[PROBLEM REQUIREMENTS] Return the entries below word for word, starting with their first line and going on through the line that contains "point(594,700)", both included. Leave the pictures out of your answer.

__________

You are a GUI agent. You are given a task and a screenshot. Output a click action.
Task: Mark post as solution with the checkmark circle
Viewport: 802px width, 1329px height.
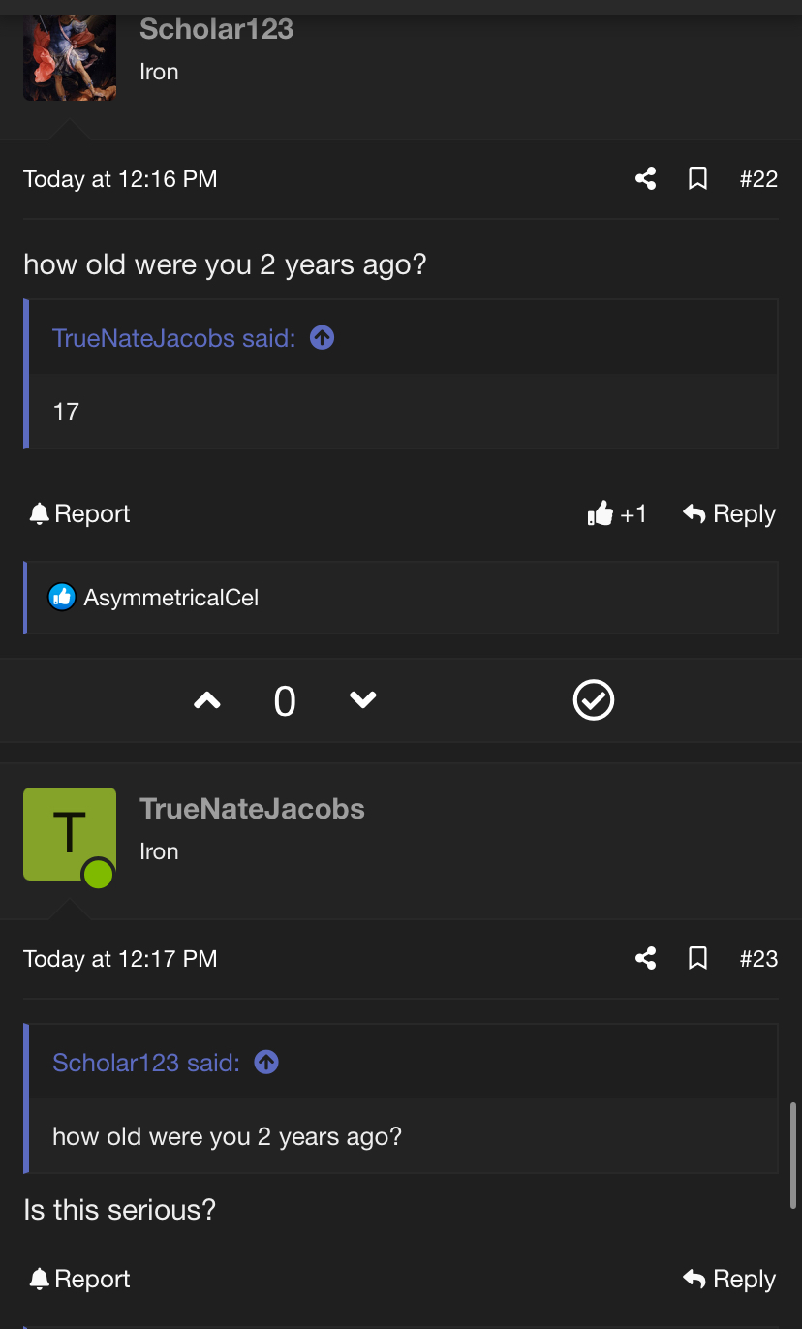point(594,700)
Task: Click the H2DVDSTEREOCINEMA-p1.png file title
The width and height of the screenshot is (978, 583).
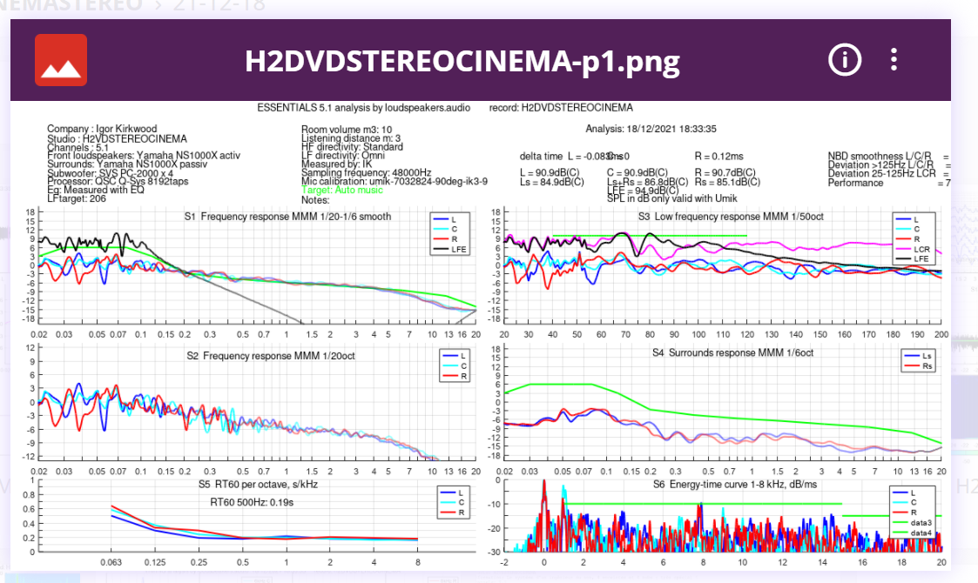Action: click(462, 61)
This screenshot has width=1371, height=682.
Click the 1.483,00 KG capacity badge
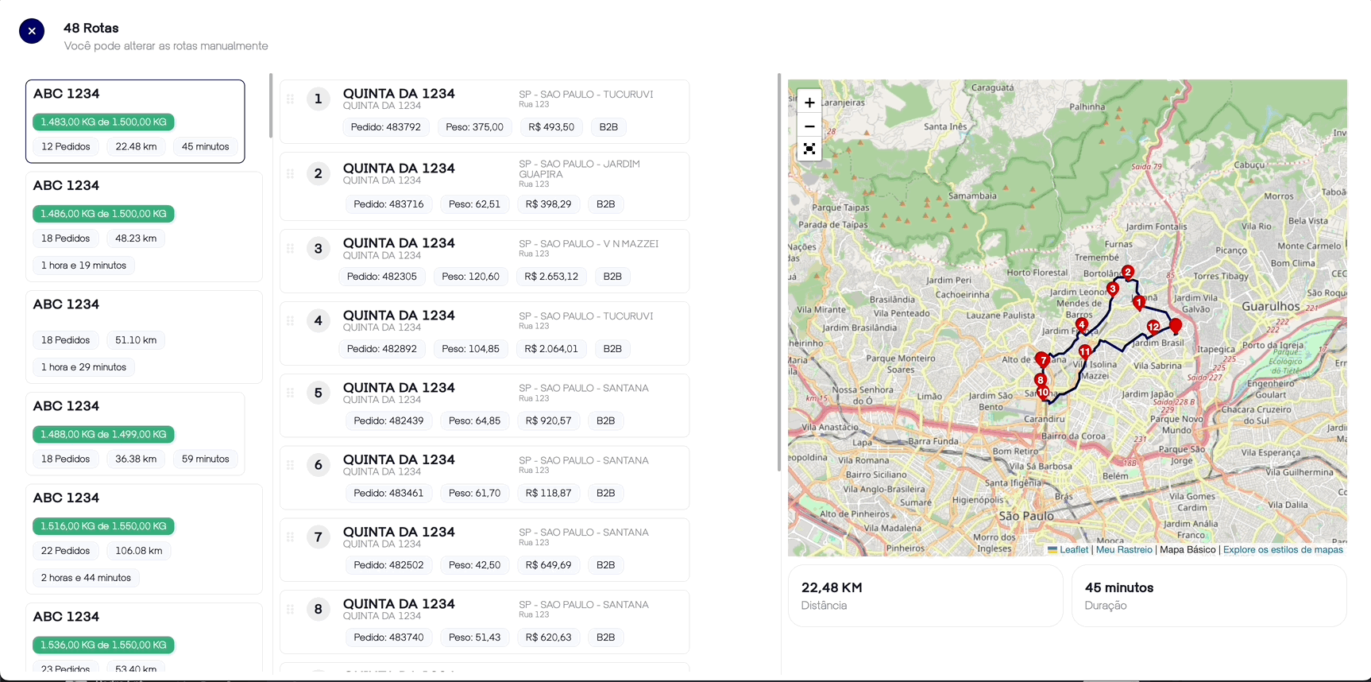click(103, 122)
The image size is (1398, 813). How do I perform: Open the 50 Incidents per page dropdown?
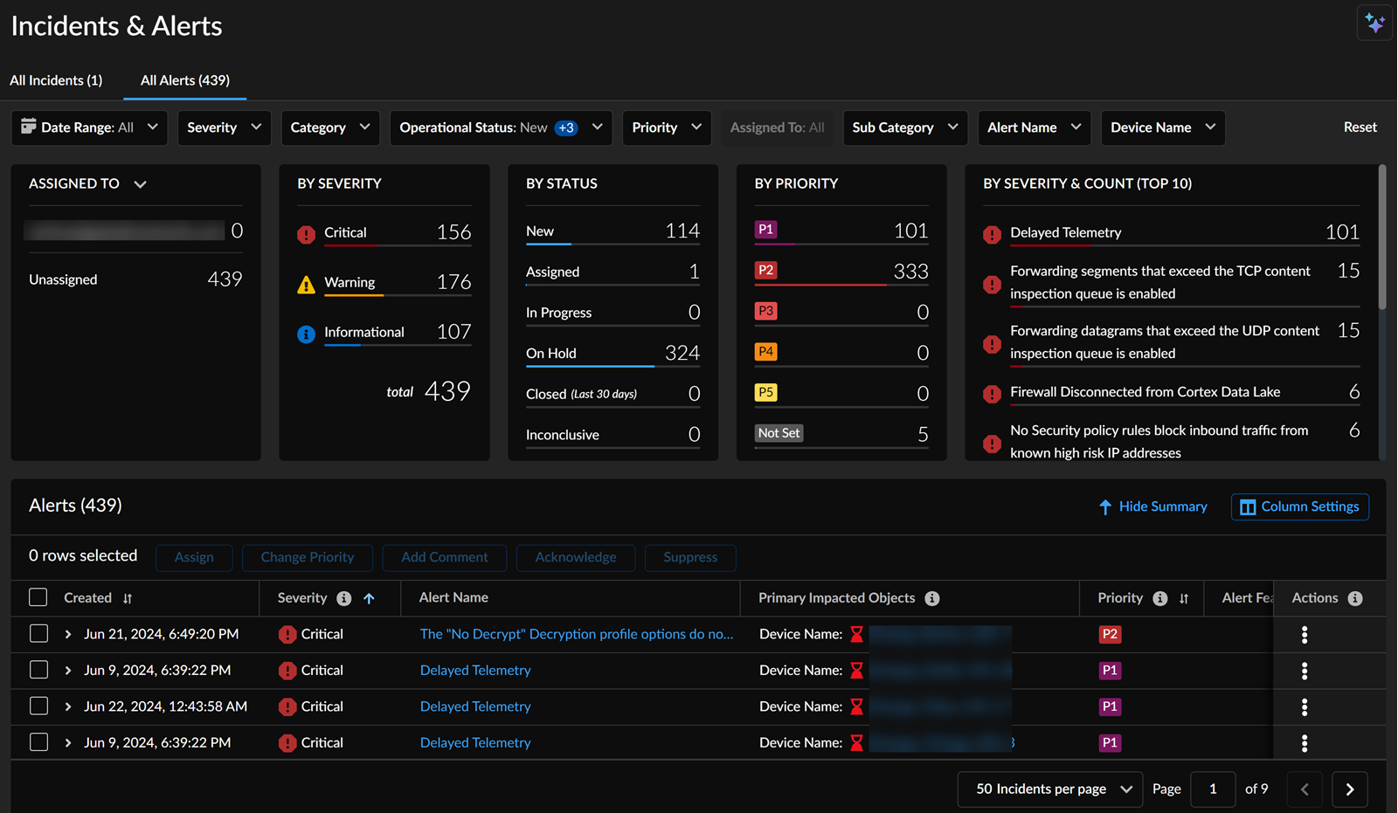[1050, 789]
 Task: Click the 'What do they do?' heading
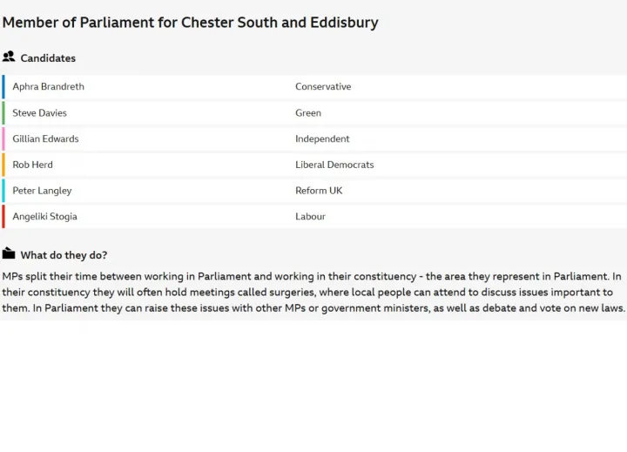pyautogui.click(x=64, y=255)
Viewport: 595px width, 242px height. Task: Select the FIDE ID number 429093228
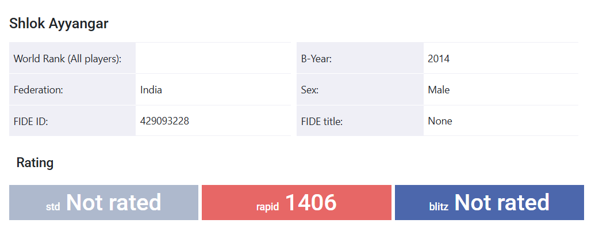coord(164,121)
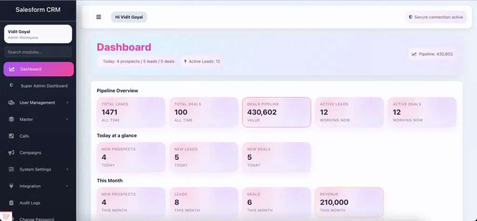Click the System Settings sliders icon

[x=12, y=169]
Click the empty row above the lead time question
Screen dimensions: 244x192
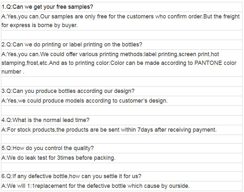click(x=122, y=110)
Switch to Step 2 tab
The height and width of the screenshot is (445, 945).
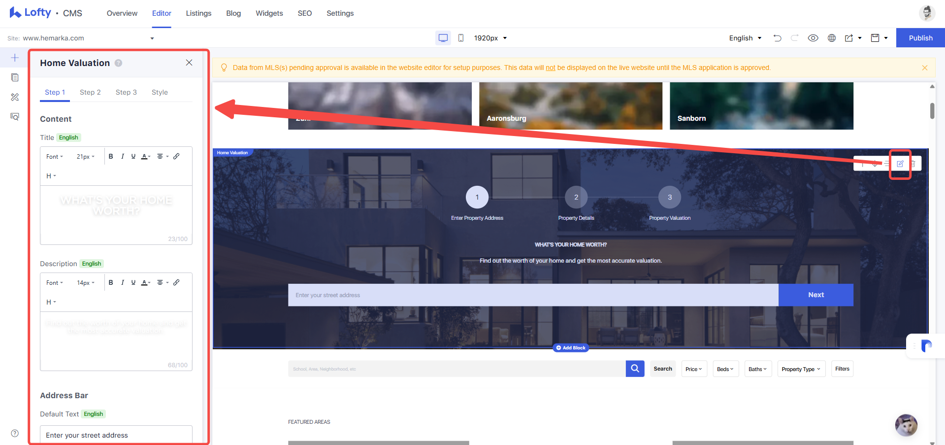point(90,92)
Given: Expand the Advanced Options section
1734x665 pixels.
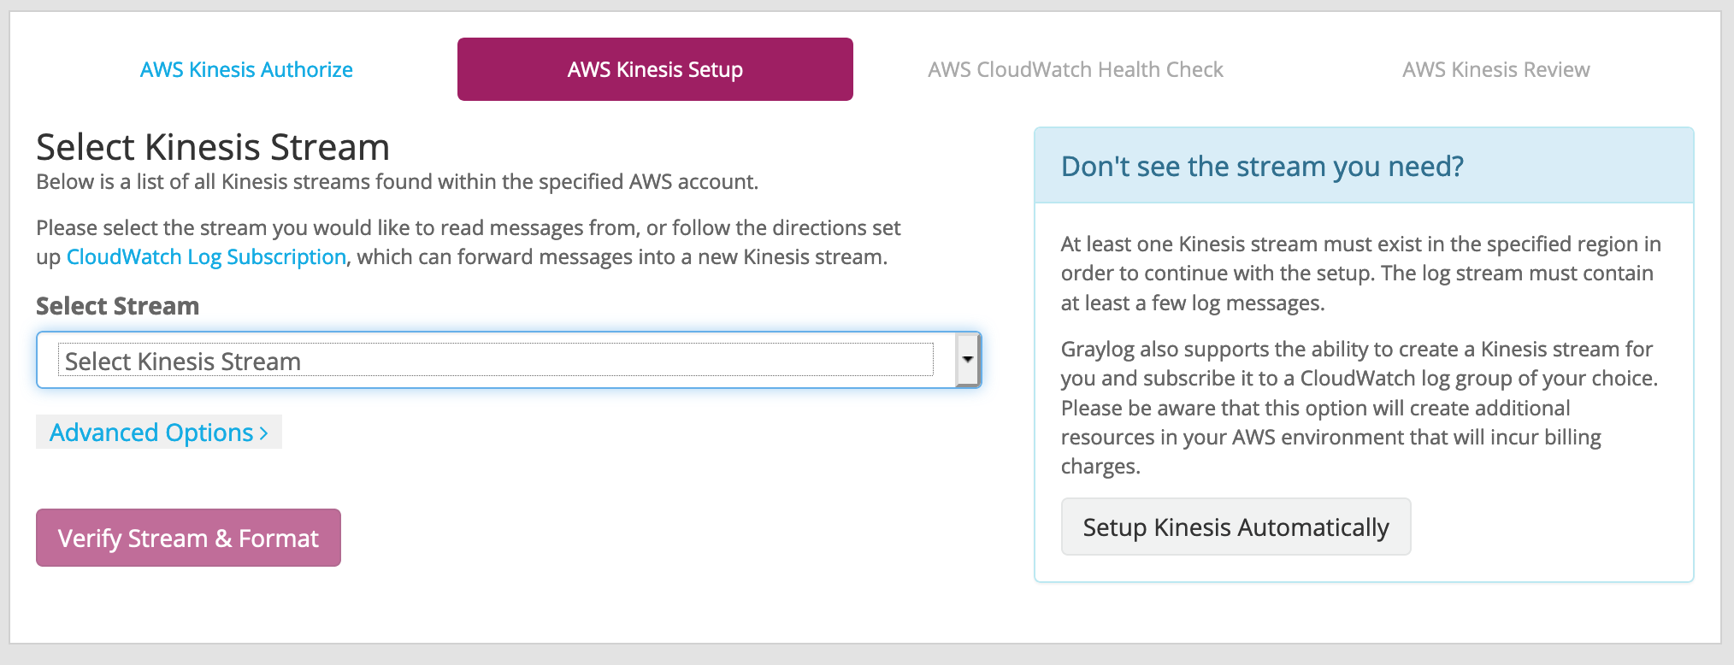Looking at the screenshot, I should [157, 432].
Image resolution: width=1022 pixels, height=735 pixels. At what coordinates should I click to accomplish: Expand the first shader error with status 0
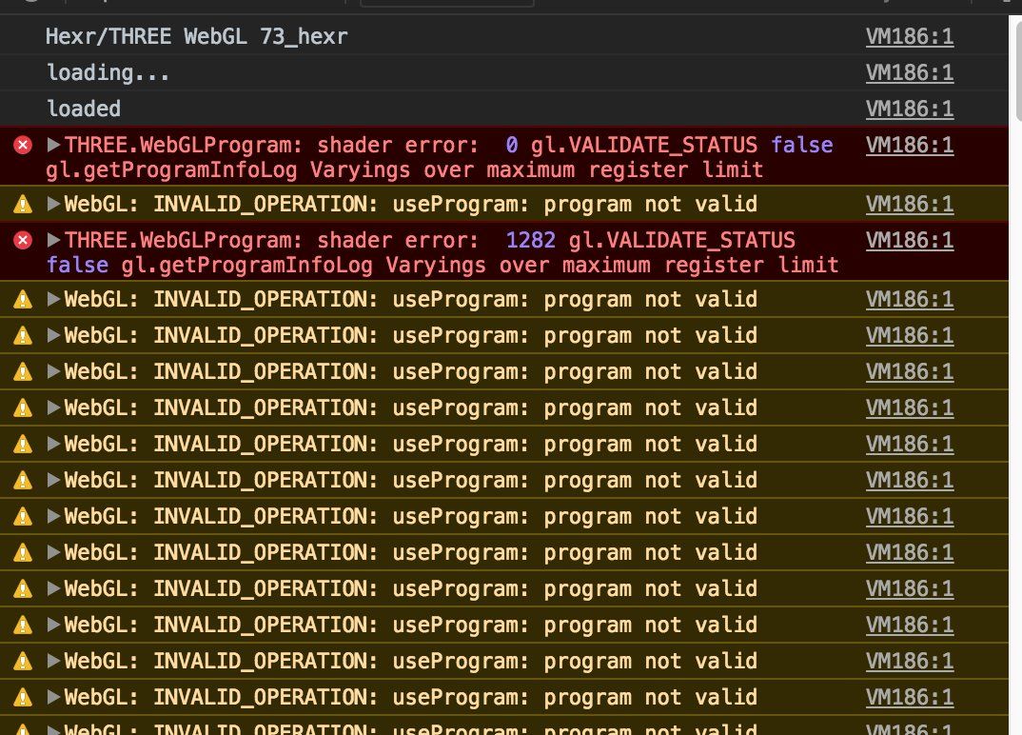tap(54, 146)
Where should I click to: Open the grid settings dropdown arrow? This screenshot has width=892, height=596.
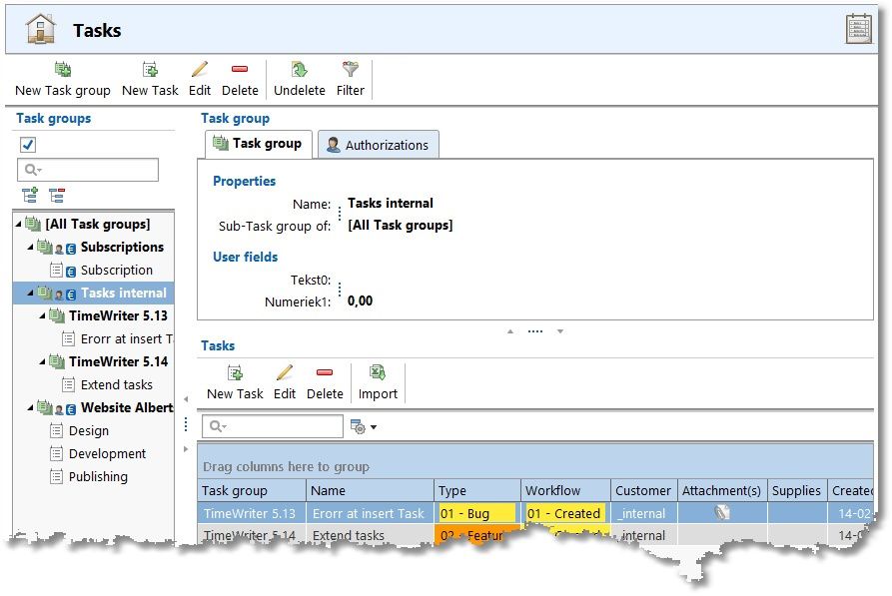click(374, 426)

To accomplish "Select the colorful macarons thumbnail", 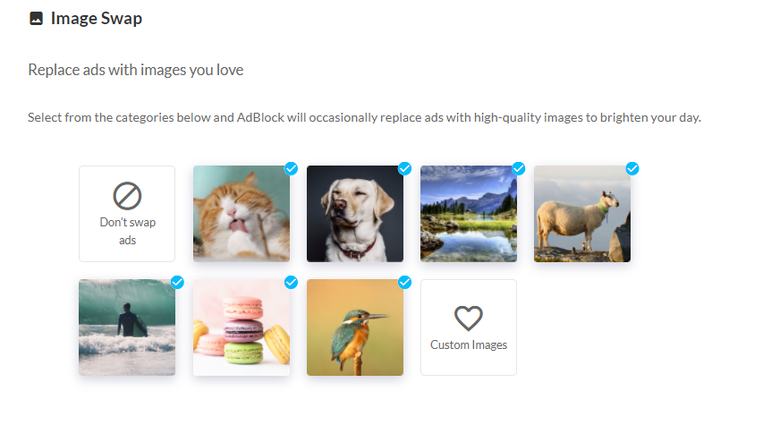I will (241, 327).
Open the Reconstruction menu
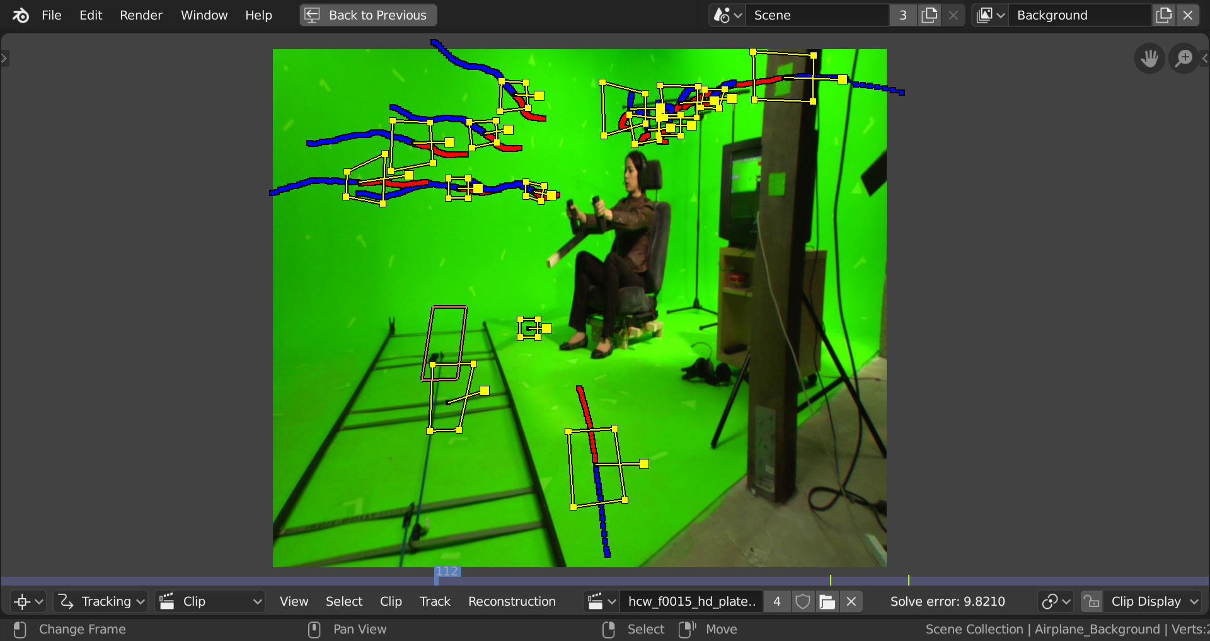The image size is (1210, 641). (x=512, y=601)
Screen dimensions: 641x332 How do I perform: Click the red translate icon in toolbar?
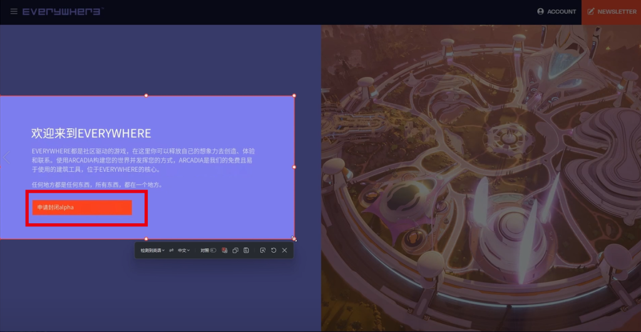(225, 250)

__________

[WRITTEN RESPONSE]
You are a GUI agent. You are given a task and a screenshot. Output a click action.
Task: Mark post as solution with the checkmark circle
Viewport: 802px width, 1329px height.
point(594,700)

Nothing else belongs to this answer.